The British Conservative Government has prohibited sexual education in schools for children under nine years of age and that in secondary school they should be informed about gender identity, the possibility of choosing between seventy-two different options as current theories maintain, to change from one to the other and to consider oneself a non-binary person.

Teachers’ unions have described the new ordinance as “politically motivated” to distance themselves from the Labor opposition ahead of the general elections, on an issue so controversial that it is part of the cultural wars and is capable of attracting many votes. However, there are also many parents who believe that sexual education has gone out of control and it is time for a correction.

Partly for ideological reasons and partly in response to the complaints and concerns of their constituents, fifty Tory MPs denounced that the country’s schools are “indoctrinating” young children, telling them about oral sex, the “practice safe” from hypoxiphilia or erotic asphyxiation (which is supposed to increase the pleasure of some by preventing one’s own or one’s partner’s breathing), and the possibility of changing sex or embracing any of the seventy-two theoretically possible genders.

In response to this, and after a debate lasting several months within the Cabinet, Prime Minister Rishi Sunak has changed the Relationships, Sex and Health Education directive for UK schools, and has also declared it mandatory compliance rather than mere recommendations. Educational centers that continue talking about sex to children under nine, or giving ideas of gender identity to those over thirteen, risk being subject to sanctions. Parents must also be informed of what their children are being taught.

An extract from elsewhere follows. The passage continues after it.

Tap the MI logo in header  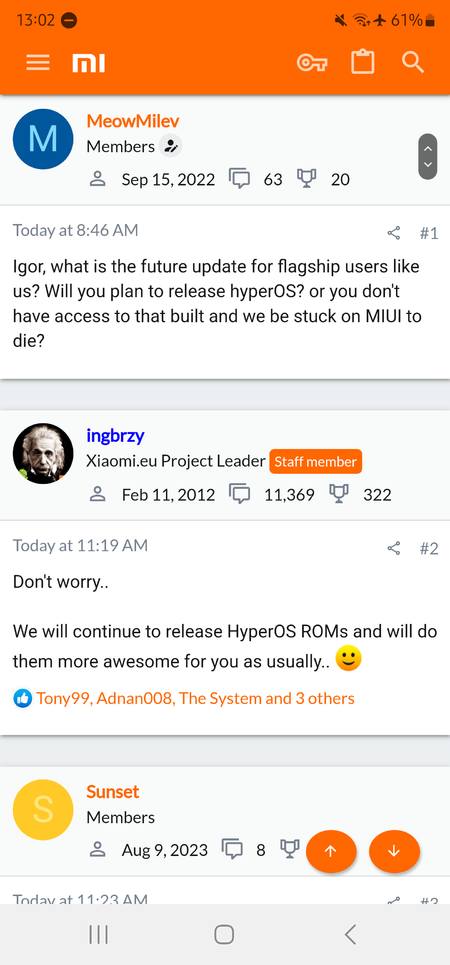coord(89,63)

From now on the emphasis will be on biological sex and “scientific facts” instead of gender. From the age of nine, students will be provided with basic information about conception and birth and will be taught the importance of family, friendship and respect for others, the danger of stereotyping the roles of men and women, of social networks and online relationships. From the age of eleven, teachers will have to explain that taking photographs of naked minors is a crime. And starting at thirteen, information will be added on contraceptive methods, abortion, domestic and sexual violence, mutilation, abuse, harassment, forced marriages (a common practice in many traditional families of Asian origin) and the distorted view of oneself that can provoke pornography.

Regarding gender identity, the new guideline is that adolescents should be told that it is a “controversial political current” and “a controversial ideology without support in scientific reality.” “We have to protect our children, who are the most sacred thing, instead of exposing them to lessons inappropriate for their age, in many cases excessively graphic, unregulated and without the knowledge and even less the approval of parents,” said the British Education Minister Gillian Keegan.

The Government has decided to stop the practice of schools that are considered “progressive” teaching children that they may have been born with the “wrong” sex and that they can change their sexual and gender identity if they wish to anyone. of seventy-two possible categories, including non-binary person. From now on they must teach that “there are two sexes” and ensure that parents agree with the content of the education given to their children on the subject.

“No boy or girl should have the notion that there are more than two genders or sexes and that they can be changed like a shirt,” says conservative MP Miriam Gates, one of the promoters of the change of course. Not only is it false, but it only serves to create confusion and break the trust that parents should have in teachers.” The so-called Cass report (named after its author) has recently criticized the ease with which puberty blockers have until now been offered to teenagers in the UK.